The 2006 season was the final campaign for seniors Megan Johansen, Itza Miranda, and Karla Ortiz. 

Johansen played in all 120 games for NSU as a setter and broke the school record for set attempts in a season with 3366. She had 50 or more assists in 13 games and finished first on the team with a .292 attack percentage. Johansen ends her career as the single season record holder NCAA) in assists in a season with 1325 and career assists with 1657. 

Miranda played in all 31 matches and recorded a team high 539 digs, good for 4.42 per game. She also led the team with 33 service aces and had eleven games with 20 or more digs. Itza set a school record (NCAA) with 35 digs vs. Minnesota State on 8/25/06 and stands second in team history (NCAA) with 326 games and 92 matches played. She holds seven school records (NCAA), including digs in a career (1230), digs per game average (3.72) and digs in a single season (539). 

Ortiz started all 31 matches and played in all 125 games during her senior season. She was second on the team with 350 kills and finished third in attack percentage (.228), digs (298) total blocks (82) and points (413.5). Karla recorded double-figure kill totals in 21 matches and had a double-double in 14 matches. Ortiz finished her career with 13 NSU records (NCAA), including games played (437), matches played (122), kills (1091), attacks (3053), and total blocks (221).

New Era
For the first time in four years, the Sharks' have a coach returning to the bench, a familiar system, and a foundation to build on. Under Wilcosky, the focus is more on the principles of the game than on skill.

Junior setter Valia Petrova takes over the reins after transferring from Lees-McCrae College and sitting out last season. Petrova's past is filled with many accolades, including being named the Carolina's-Virginia Athletic Conference (CVAC) Freshman of the Year, First Team All-CVAC and First Team All-CVAC Tournament . Also looking to see time as a setter in a reserve role is senior Jenny Fitch, who posted 531 assists in 2005 for NSU and Division I University of Alabama-Birmingham (UAB) transfer, sophomore Aley Tallman. 

Junior co-captain Christina Chubb will anchor the outside hitter position, but will be challenged everyday by junior Andrea Irarrazabal, sophomore Jenerra McGruder and freshman Paola Ruiz. Chubb finished first on the team in kills per game and points per game a season ago and brings 193 collegiate matches of experience on the court with her. Irarrazabal is coming off a sophomore campaign in which she set career highs in kills, assists, aces and digs in a single game. McGruder provided valuable time on the court, starting 14 matches and playing in 75 games as a true freshman. The group also adds, Paola Ruiz, a high caliber athlete from St. Thomas High School.

Junior co-captain Emily Carle and fellow junior Melinda Gorman will hold down the middle for the Sharks.
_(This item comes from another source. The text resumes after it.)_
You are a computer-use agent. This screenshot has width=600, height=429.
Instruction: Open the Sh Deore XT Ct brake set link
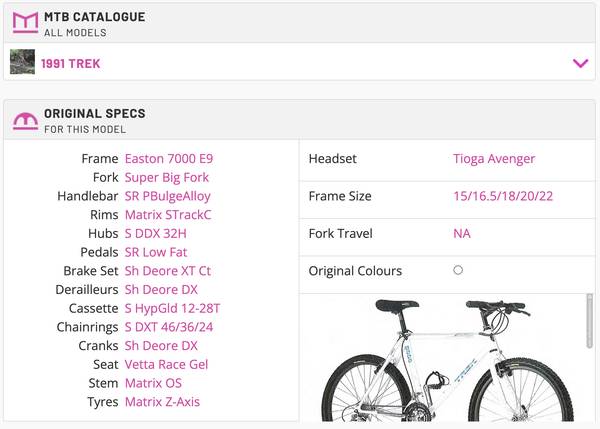tap(168, 271)
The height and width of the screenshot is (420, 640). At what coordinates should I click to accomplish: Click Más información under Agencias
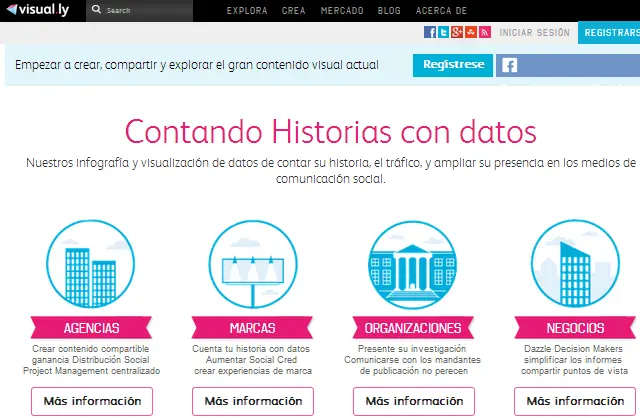[x=91, y=402]
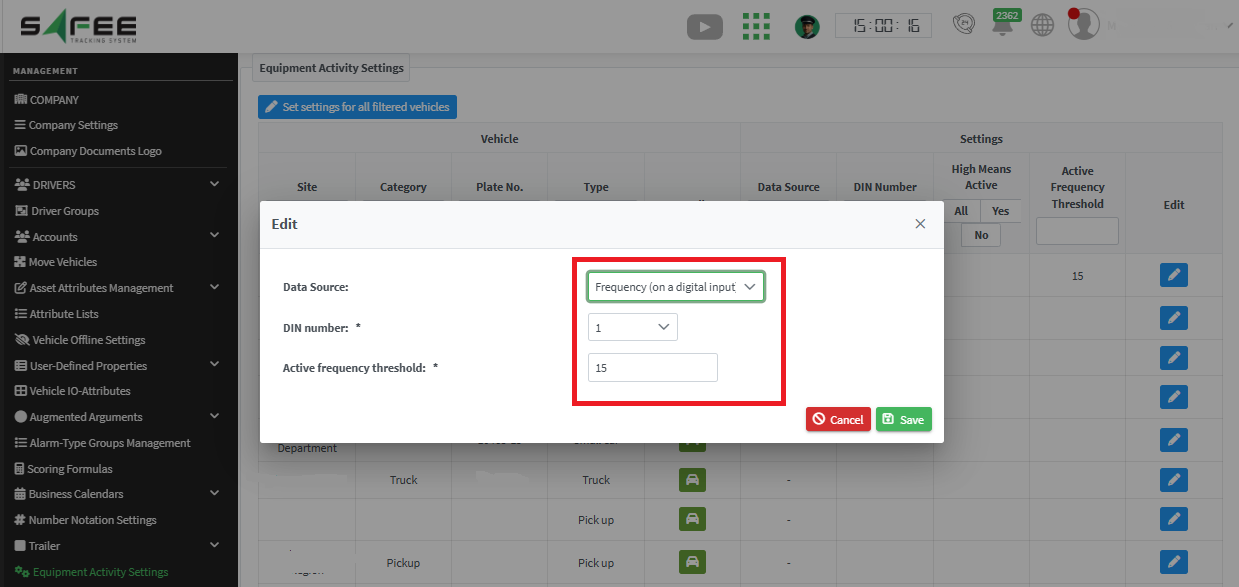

Carle finished first on the team in total blocks and was second with a .275 attack percentage a year ago. Gorman placed second on the team with 351 digs and 88 total blocks in a versatile role last season.
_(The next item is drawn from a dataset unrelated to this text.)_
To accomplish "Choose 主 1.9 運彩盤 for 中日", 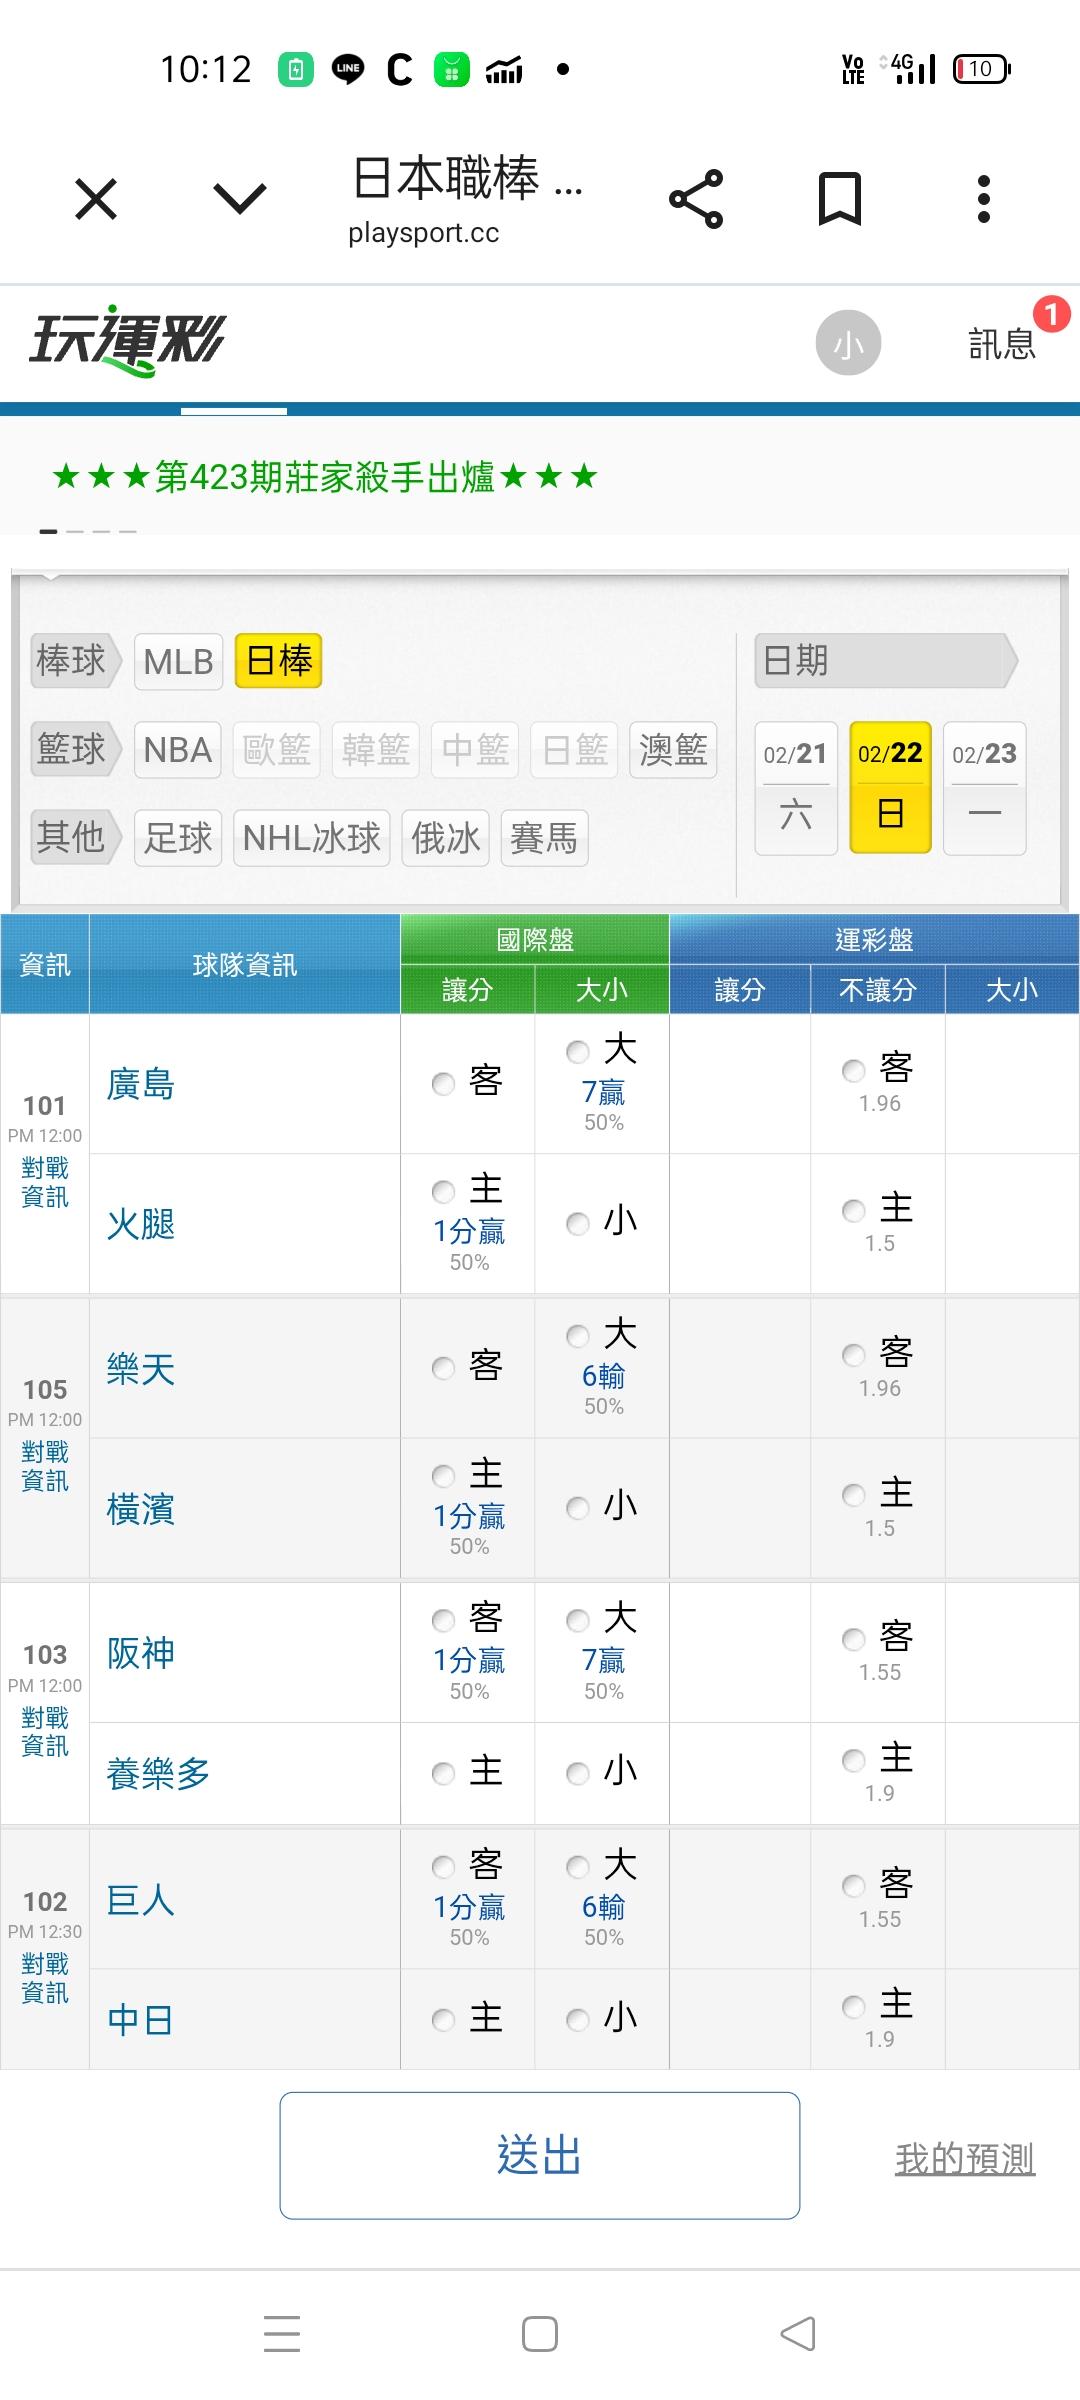I will coord(854,2005).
Junior Andrea Irarrazabal and sophomore transfer Aley Tallman each look to receive playing time on the right side. Irarrazabal, who will also challenge for time on the outside, will find a way to contribute onto the court this season. Tallman brings a year of Division I experience from University of Alabama-Birmingham (UAB), a team that advanced to the national tournament a year ago.

Senior Jenny Fitch, sophomore Alison Kalish and freshman Kathleen Yony will seek to receive the majority of playing time at libero this season. Fitch, who received a medical red-shirt a year ago, also has playing experience setting for the Sharks. Kalish started 11 matches and played in 80 games in her first year as a Shark a year ago. Yony, a freshman from Westminster Christian High in Miami, earned All-Dade County Volleyball honors and was selected to the Miami Herald 4A-1A Volleyball first team last year.